-- Opening Marker --

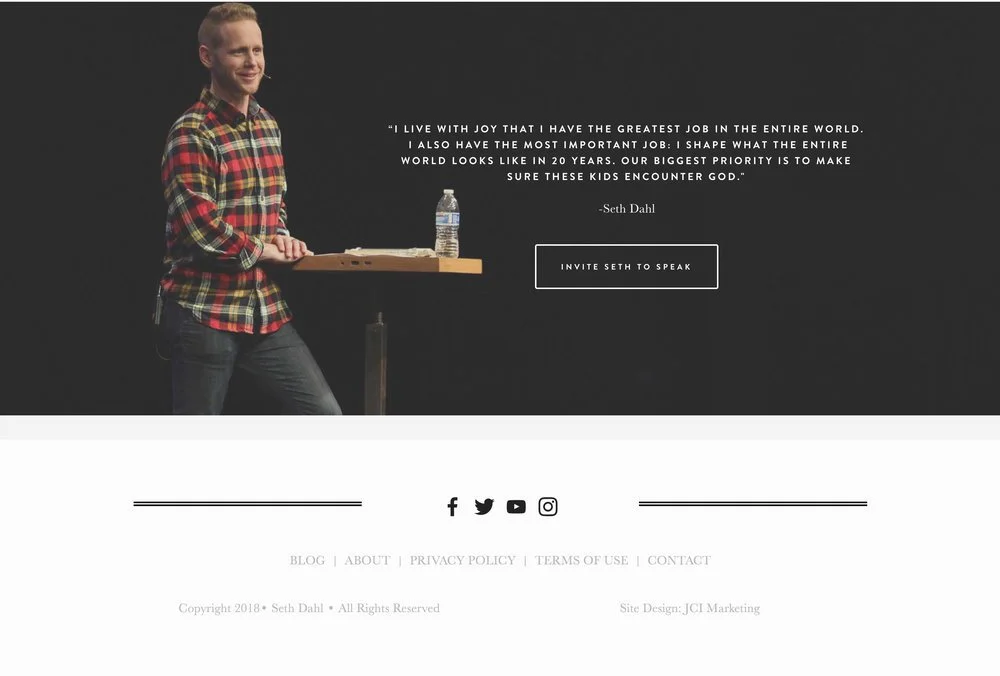
Task: Click the Invite Seth to Speak button
Action: click(x=626, y=267)
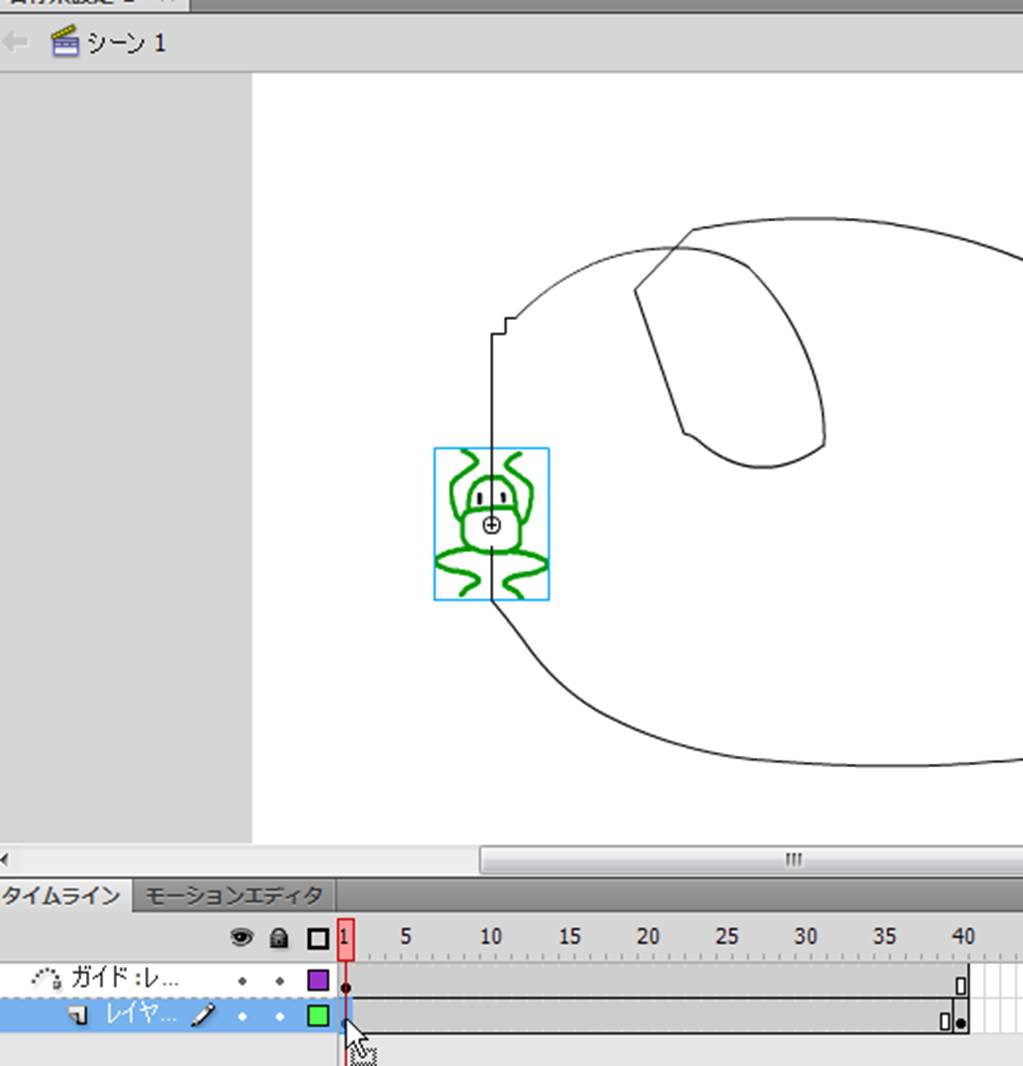This screenshot has height=1066, width=1023.
Task: Click the back arrow in the edit bar
Action: [16, 42]
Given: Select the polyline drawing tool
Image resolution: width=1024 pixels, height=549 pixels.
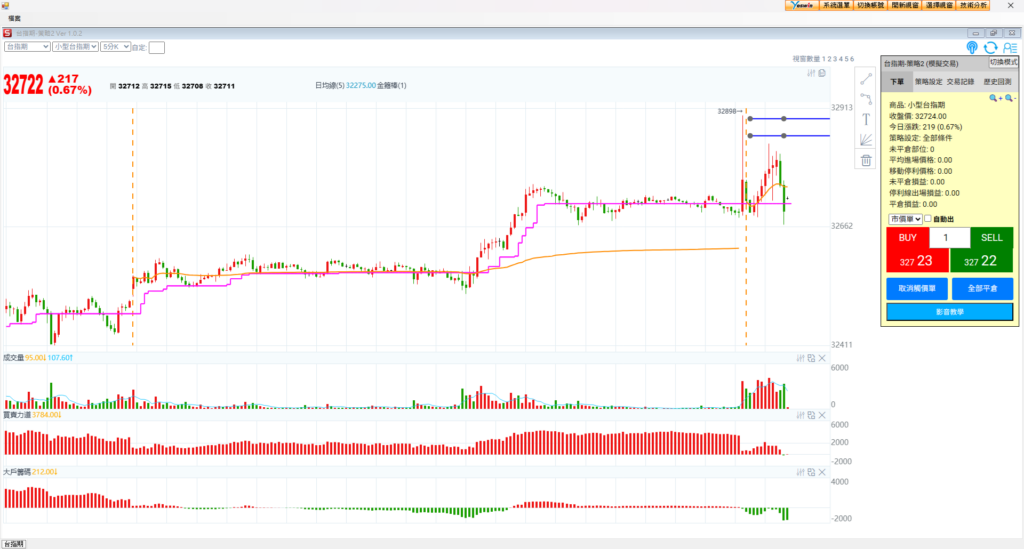Looking at the screenshot, I should click(866, 99).
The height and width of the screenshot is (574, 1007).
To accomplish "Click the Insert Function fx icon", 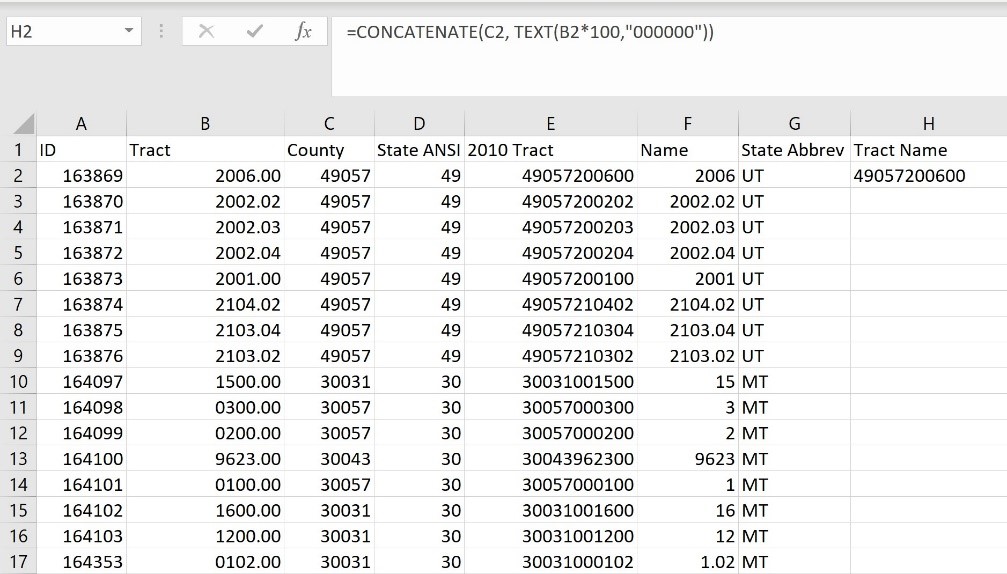I will coord(302,32).
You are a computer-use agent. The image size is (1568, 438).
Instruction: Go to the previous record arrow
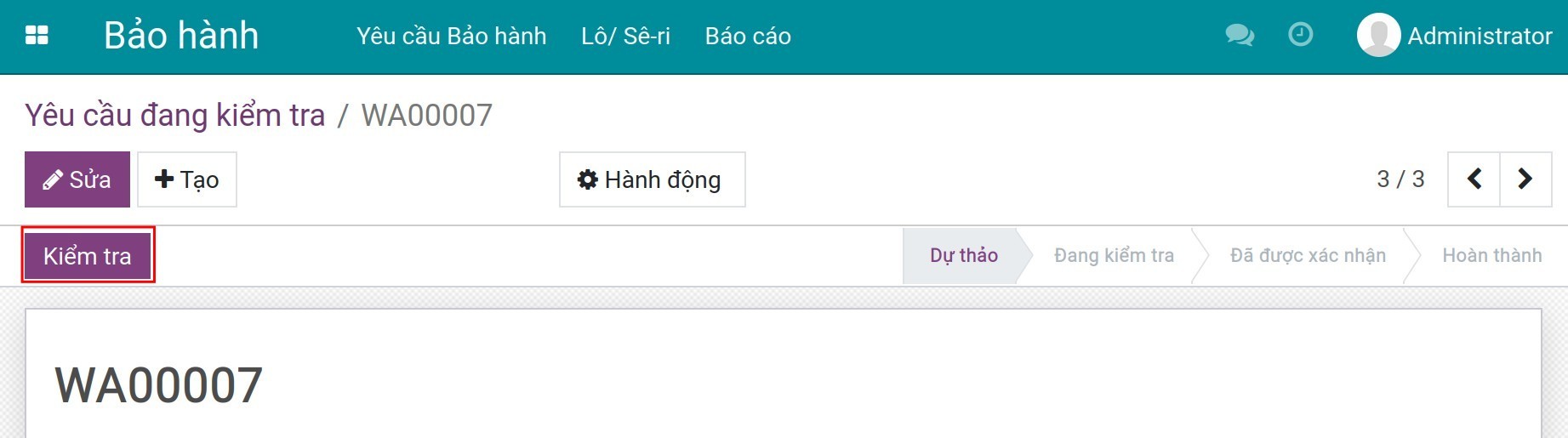[1474, 179]
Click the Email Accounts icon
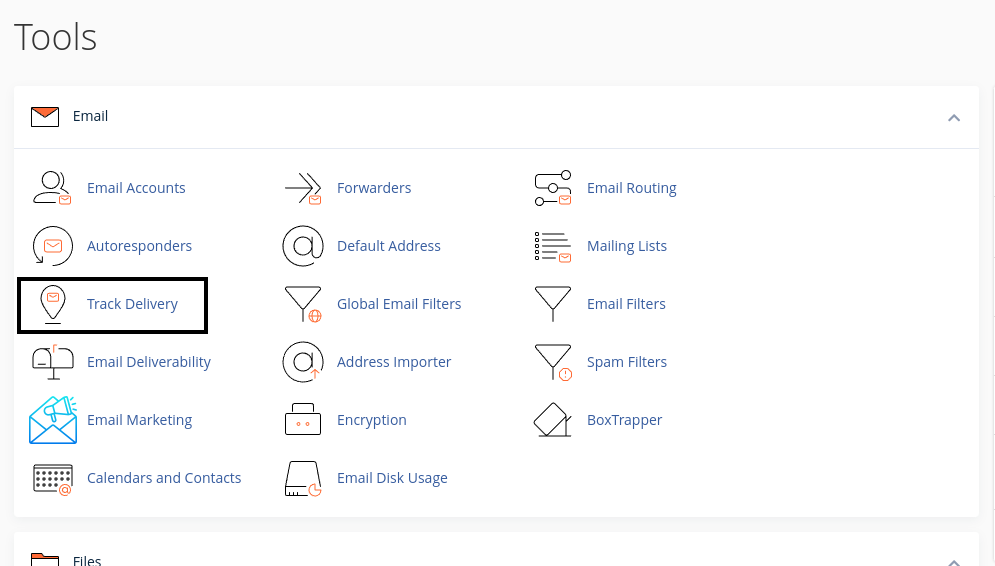The width and height of the screenshot is (995, 566). [x=52, y=188]
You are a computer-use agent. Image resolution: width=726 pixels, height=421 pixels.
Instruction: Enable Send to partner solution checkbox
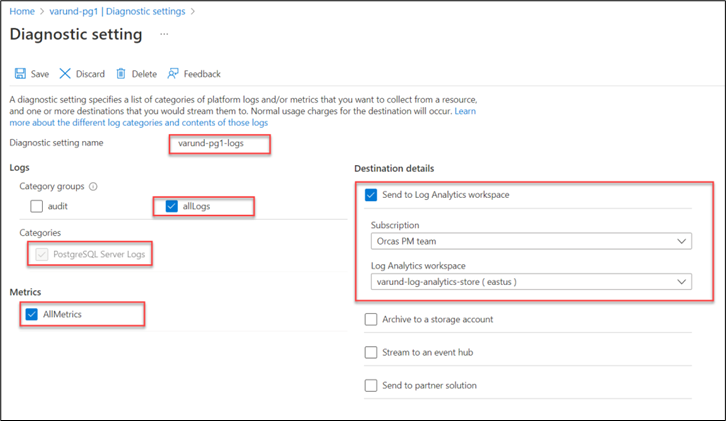pyautogui.click(x=373, y=385)
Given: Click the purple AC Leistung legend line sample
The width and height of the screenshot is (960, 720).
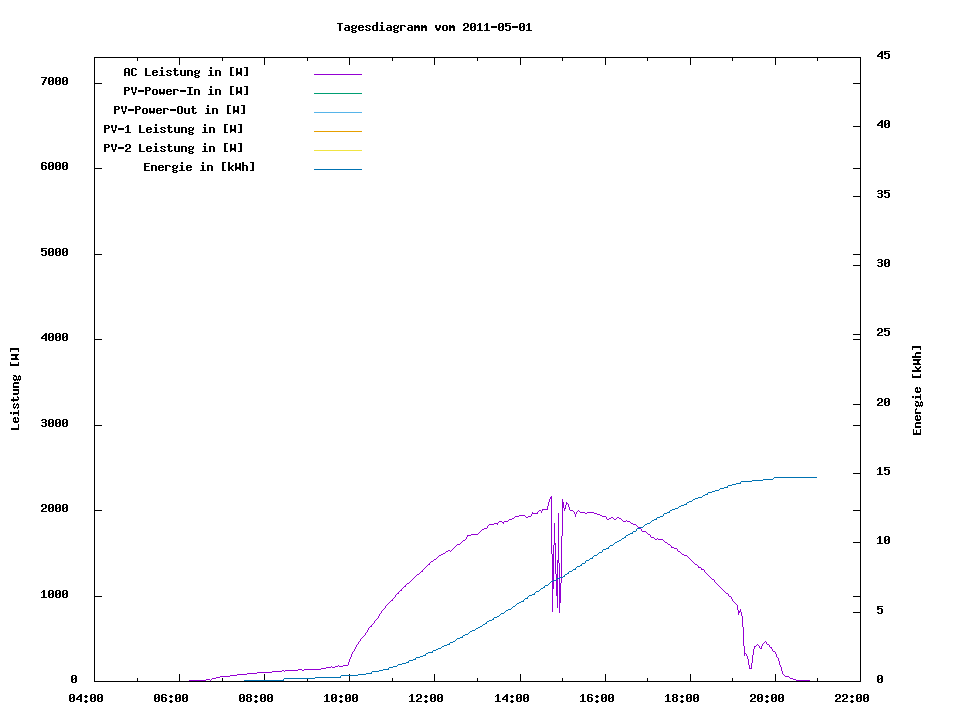Looking at the screenshot, I should (337, 74).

-- Closing Marker --

§ Assigned task
The word "computer" may turn up on some lines of these records; say how many, with no other words.

§ Task solution
2